Progressives must stop fighting parents on education

For the left to be saying that there should not be transparency in curriculum is anathema to their whole program.

Libby Emmons Brooklyn NY

After legislators in many states began proposing laws that would demand curriculum transparency, the American Civil Liberties Union, as well as teachers unions and other progressives, came out against it. Transparency in curriculum is actually an amazing legislative concept. And the idea for these kinds of transparency in certain laws should be well praised by the left as well as the right.

The ACLU claims that "Curriculum transparency bills are just thinly veiled attempts at chilling teachers and students from learning and talking about race and gender in schools." These groups link parents' desire to see what their kids are being taught with racism and transphobia, but it simply isn't the case.

The ACLU didn't used to be so opposed to transparency, either; they used to believe that accountability required transparency. Now, after a decade that saw them completely reverse their entire mission and set of values, they are advocating against parents getting to know what goes on in classrooms and what their kids are being taught.

Education is taking a national spotlight and it's because it impacts all of us, whether we have kids or not. Education, and the quality of our education determines the quality of our future leaders and businesses and our future parents.
For the left to be saying that there should not be transparency in curriculum is anathema to their whole program. We want parents to be involved in their kids' education. We want parents, when their kids come home, to say "what homework do you have today? Let's have a look at that together. Is there anything I can help you with?" We want parents to be able to look at materials along with their kids to help them understand it.
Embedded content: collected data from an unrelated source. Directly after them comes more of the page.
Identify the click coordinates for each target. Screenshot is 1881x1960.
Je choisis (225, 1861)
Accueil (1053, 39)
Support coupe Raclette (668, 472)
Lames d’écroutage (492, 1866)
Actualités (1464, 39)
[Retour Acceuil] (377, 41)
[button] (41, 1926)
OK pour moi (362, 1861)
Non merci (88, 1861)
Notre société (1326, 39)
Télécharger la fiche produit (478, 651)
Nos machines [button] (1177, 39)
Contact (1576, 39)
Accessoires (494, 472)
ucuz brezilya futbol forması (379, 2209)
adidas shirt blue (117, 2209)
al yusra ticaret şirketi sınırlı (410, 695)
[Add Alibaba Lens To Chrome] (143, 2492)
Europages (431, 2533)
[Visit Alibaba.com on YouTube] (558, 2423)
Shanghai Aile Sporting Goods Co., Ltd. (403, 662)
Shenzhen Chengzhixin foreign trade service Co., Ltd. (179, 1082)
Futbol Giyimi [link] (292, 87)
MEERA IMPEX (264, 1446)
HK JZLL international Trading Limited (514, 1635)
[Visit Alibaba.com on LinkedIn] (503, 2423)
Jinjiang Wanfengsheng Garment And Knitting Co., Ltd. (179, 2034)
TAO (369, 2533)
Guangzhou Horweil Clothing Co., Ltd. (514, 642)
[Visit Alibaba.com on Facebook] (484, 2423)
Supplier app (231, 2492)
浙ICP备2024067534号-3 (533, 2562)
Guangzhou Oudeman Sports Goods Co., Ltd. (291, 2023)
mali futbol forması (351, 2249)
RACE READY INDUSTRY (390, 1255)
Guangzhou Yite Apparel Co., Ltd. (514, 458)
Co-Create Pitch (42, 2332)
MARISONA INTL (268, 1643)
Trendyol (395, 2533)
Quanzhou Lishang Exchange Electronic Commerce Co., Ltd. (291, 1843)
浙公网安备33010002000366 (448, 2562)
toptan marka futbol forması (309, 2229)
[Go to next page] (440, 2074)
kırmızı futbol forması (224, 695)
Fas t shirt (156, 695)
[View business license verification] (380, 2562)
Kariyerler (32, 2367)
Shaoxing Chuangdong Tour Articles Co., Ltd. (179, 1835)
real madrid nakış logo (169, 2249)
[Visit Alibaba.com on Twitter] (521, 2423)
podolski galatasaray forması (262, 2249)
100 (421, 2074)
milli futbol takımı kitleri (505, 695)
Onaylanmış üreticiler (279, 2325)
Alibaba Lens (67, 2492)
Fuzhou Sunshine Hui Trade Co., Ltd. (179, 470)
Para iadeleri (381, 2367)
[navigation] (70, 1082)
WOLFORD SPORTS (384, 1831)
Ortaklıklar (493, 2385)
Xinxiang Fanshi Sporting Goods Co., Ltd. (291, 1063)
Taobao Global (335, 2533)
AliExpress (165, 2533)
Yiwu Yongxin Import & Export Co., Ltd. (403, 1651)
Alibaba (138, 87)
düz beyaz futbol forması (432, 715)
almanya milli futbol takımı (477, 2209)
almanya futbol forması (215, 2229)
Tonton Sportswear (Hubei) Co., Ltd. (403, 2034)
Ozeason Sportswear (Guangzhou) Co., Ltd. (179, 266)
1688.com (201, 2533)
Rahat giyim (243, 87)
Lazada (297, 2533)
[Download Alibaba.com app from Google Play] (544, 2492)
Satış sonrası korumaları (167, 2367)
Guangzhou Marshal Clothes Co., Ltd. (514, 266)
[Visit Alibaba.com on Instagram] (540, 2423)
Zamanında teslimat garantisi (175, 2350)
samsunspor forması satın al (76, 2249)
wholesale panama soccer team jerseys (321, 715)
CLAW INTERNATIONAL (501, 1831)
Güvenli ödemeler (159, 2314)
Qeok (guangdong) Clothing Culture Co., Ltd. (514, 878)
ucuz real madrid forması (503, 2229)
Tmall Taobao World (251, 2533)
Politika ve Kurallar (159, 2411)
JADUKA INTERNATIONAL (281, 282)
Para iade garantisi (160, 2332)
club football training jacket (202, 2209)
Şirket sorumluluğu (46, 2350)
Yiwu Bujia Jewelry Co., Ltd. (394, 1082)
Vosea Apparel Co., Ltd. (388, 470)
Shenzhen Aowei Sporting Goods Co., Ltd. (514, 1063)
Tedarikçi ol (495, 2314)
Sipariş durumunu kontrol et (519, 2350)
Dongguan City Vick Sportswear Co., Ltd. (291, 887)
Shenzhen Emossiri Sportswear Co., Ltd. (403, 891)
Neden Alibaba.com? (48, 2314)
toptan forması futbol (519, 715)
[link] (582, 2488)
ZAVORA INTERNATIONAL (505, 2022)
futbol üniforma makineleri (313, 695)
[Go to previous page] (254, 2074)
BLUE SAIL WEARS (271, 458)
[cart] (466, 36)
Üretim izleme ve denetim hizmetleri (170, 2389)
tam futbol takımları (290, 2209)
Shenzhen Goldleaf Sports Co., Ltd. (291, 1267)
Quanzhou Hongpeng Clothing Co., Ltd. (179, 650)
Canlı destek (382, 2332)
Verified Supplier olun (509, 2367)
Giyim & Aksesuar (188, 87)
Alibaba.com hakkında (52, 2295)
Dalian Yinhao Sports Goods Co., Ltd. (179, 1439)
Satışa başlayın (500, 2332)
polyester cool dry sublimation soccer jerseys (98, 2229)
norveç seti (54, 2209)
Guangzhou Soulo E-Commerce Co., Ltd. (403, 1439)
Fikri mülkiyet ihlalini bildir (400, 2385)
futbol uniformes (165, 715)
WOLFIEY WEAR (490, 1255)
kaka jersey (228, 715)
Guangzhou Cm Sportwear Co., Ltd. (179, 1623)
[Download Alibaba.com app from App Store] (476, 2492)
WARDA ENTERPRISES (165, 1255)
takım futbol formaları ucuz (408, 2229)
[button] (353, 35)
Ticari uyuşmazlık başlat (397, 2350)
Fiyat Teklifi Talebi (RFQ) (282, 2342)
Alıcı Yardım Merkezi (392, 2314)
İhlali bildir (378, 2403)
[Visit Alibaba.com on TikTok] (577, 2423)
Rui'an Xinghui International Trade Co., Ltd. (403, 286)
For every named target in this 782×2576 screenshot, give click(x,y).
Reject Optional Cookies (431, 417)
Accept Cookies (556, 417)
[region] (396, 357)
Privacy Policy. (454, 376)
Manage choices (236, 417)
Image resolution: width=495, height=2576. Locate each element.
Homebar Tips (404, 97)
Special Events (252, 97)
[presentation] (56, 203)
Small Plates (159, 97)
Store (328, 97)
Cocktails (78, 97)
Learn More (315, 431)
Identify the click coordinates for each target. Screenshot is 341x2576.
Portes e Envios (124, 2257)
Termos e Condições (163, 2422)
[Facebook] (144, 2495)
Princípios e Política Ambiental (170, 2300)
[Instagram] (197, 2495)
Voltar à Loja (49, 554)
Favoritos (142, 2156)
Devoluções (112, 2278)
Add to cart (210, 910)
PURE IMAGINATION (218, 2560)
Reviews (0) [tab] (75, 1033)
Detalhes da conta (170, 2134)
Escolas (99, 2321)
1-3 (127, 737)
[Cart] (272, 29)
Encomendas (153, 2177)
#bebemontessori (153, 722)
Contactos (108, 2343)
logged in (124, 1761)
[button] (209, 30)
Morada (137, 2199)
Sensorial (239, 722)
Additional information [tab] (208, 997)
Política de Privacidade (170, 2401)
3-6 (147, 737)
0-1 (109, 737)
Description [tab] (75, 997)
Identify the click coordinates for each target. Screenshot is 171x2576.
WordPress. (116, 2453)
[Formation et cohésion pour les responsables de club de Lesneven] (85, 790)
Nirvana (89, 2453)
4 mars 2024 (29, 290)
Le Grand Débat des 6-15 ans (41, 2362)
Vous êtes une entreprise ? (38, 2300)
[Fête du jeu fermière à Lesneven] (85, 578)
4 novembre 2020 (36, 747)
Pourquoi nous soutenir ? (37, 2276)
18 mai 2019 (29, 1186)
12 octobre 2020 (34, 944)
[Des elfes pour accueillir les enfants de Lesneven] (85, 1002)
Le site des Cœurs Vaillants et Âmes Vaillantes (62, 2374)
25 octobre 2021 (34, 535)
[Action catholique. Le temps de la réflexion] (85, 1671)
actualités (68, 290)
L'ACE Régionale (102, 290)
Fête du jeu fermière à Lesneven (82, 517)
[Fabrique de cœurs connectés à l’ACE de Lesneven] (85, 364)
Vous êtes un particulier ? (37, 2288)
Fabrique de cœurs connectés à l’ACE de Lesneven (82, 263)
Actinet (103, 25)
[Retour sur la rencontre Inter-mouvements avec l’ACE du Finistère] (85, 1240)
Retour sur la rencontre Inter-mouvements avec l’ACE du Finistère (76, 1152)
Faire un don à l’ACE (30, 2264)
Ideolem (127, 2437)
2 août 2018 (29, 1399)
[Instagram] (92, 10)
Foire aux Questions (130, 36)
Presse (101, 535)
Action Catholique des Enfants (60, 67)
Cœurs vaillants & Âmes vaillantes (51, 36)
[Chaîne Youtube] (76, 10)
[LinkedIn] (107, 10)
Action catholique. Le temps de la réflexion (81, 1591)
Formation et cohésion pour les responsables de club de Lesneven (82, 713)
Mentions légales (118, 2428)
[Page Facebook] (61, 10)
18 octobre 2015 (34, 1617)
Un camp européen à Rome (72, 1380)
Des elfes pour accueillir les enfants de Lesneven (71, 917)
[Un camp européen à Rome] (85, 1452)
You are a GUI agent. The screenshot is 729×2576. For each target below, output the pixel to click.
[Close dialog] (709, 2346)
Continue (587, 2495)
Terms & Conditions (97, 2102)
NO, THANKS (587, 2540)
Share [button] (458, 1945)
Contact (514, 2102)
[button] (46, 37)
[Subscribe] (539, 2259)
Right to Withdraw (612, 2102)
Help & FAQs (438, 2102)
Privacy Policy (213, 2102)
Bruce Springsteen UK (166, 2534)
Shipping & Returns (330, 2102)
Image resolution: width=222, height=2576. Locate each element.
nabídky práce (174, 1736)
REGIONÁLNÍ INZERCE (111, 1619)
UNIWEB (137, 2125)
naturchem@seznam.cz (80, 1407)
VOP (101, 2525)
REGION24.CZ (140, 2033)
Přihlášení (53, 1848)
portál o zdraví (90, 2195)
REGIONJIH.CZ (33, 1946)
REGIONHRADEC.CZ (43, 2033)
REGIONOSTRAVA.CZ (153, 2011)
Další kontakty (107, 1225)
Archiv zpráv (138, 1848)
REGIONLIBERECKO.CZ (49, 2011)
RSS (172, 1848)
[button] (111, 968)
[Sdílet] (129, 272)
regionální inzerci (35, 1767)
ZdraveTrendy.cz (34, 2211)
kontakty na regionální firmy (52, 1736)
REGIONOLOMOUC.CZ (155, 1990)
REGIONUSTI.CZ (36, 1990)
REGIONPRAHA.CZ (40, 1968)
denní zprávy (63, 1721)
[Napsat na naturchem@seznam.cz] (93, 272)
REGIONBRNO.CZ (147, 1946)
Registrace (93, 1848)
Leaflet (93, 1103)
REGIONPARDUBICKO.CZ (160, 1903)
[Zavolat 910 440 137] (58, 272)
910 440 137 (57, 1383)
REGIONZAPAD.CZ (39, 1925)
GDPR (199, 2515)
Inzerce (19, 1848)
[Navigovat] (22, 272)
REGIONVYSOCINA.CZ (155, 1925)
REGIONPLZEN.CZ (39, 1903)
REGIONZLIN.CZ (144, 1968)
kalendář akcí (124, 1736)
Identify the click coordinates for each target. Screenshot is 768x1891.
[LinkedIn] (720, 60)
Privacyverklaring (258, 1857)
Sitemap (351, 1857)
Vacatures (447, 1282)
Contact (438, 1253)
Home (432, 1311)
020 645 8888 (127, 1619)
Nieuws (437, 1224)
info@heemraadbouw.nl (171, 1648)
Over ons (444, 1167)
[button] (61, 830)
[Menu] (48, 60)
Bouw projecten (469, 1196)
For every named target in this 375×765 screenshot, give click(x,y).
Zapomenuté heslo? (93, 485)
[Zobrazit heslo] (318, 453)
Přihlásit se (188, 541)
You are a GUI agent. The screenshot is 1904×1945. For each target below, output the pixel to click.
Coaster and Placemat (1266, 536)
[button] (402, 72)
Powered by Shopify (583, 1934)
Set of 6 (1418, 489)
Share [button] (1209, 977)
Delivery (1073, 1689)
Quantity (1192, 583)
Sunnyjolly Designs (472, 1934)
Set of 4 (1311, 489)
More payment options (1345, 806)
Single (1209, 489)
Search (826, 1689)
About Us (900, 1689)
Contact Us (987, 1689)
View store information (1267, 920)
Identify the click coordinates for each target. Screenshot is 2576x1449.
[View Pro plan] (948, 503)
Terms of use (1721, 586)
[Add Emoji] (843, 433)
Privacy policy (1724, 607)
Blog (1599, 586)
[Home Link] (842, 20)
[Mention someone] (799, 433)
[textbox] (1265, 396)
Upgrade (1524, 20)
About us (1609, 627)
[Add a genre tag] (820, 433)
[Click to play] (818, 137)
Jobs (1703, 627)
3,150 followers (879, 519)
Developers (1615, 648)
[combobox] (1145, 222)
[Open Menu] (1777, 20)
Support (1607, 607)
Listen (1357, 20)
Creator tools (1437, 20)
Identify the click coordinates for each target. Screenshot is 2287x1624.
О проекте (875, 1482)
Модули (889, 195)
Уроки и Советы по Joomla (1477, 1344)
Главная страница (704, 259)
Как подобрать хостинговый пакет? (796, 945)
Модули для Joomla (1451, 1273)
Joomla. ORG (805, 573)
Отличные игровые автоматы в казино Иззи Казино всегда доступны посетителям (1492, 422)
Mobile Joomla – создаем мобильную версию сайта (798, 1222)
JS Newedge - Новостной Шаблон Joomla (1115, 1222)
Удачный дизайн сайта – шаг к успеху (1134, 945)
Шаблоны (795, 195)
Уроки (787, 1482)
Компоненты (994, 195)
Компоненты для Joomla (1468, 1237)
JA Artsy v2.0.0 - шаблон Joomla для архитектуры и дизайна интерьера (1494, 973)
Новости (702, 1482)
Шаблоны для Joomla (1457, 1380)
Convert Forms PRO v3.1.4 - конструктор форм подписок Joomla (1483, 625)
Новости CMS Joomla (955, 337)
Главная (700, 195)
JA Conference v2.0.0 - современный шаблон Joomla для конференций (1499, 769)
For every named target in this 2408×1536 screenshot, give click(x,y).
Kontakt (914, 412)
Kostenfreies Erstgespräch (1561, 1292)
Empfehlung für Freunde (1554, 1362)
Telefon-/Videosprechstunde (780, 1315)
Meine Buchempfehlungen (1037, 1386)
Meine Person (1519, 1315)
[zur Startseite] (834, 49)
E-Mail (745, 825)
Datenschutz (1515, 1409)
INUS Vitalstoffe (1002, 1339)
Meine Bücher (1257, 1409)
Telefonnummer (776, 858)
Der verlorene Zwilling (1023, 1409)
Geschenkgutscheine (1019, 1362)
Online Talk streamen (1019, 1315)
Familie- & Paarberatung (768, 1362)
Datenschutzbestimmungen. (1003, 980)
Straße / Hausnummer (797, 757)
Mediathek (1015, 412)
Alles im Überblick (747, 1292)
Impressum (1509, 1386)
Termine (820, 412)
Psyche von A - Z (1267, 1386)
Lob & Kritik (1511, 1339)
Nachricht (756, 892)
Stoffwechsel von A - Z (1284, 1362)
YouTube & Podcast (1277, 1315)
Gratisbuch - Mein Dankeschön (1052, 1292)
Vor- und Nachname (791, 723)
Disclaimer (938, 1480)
The qualification of putting a syllabus online prior to the start of school year, knowing that other forms of media will come into the room, that adjustments will be made along the way, is not a burden. Teachers come up with coursework before start of term anyway, this would just make that coursework accessible to parents and students prior to the start of the year. It would give a roadmap so that parents and kids can work together to know what's coming, to understand the learning map, and yes, to pose concerns where concern is warranted.

Randi Weingarten, president of one of the biggest teachers unions, is clearly against this, but this is something that she should know would be hugely helpful to the parents of New York City, where she is.

Weingarten, president of the American Federation of Teachers, said that "Good schools and good school districts have always had curriculum transparency — including extensive two-way communication between parents and educators on what we are teaching and how to support our kids. Pretending otherwise is just the latest attempt by Chris Rufo and others to exploit the frustration of Covid to create a toxic environment where the biggest losers are children and their recovery."

But in New York City during the pandemic, the only transparency was via Google Meet screens, and despite teachers' best efforts under really trying circumstances, it was very hard for parents, or students, to get a handle on the curriculum, expectations, or what was coming next. Things were constantly shifting, hard to follow, and often led to kids and parents throwing up their hands in frustration. Test scores and assessments attest to the failure of our educational system over the past few years.

And now, as the pandemic wanes, New York City students are going to school—schools are open; they're not closed. But even so, a lot of times materials don't come home. They stay in the classroom, lessons are given in worksheets, text books never come home, or the work is given in Google Classroom, and we don't even really know what it is without digging through endless links and creating new accounts and passwords to access lessons.

The ACLU, Weingarten, and other progressive opponents should know that giving parents the chance to know what their kids are learning is the right thing to do. Parents are allies, not adversaries, regardless of what the Biden administration, the National School Boards Association, and teachers unions would have us believe.

What's making parents angry is that they are being left out of this conversation. They are hearing snippets and tidbits of what's going on in the classroom, without being able to have any input and without even knowing where to look to understand what's coming next. Give parents a chance. We don't hate education, obviously. It's because we really want our kids to be well educated, that this has become a national issue.

For decades, teachers, unions, and progressives have wanted parents to be involved. Now that we are, they don't like it, but they should.